● Problem description:
Under this line are the records; write out word for word the part that begins at the line containing "This screenshot has width=1456, height=822." and ends at the line containing "Open the 明星选择 section", and no more.

[Collected data]
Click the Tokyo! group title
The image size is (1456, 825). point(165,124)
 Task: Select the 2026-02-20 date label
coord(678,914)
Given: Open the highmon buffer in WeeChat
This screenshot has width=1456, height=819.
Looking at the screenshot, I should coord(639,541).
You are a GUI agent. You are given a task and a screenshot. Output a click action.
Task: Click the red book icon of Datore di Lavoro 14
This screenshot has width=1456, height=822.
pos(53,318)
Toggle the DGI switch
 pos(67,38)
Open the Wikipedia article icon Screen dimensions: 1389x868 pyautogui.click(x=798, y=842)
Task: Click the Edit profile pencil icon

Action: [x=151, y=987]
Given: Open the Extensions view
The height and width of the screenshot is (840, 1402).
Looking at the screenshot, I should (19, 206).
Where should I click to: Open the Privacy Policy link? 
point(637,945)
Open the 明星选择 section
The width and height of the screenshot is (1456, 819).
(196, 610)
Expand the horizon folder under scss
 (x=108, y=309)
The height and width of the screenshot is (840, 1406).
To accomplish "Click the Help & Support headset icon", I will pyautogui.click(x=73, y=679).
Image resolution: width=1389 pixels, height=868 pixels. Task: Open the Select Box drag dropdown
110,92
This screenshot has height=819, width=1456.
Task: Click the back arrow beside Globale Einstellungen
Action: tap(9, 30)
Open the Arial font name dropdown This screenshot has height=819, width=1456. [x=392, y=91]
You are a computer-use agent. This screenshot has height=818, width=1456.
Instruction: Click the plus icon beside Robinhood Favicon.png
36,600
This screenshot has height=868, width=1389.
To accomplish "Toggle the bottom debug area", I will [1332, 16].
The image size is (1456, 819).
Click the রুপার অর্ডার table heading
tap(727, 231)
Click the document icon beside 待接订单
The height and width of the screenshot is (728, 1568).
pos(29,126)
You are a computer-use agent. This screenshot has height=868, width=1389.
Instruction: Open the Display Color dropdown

● Answer space:
This screenshot has width=1456, height=822.
pos(53,318)
Toggle the DGI switch
 pos(67,38)
Open the Wikipedia article icon Screen dimensions: 1389x868 pyautogui.click(x=798, y=842)
Task: Click the Edit profile pencil icon

Action: [x=151, y=987]
Given: Open the Extensions view
The height and width of the screenshot is (840, 1402).
Looking at the screenshot, I should (19, 206).
Where should I click to: Open the Privacy Policy link? 
point(637,945)
Open the 明星选择 section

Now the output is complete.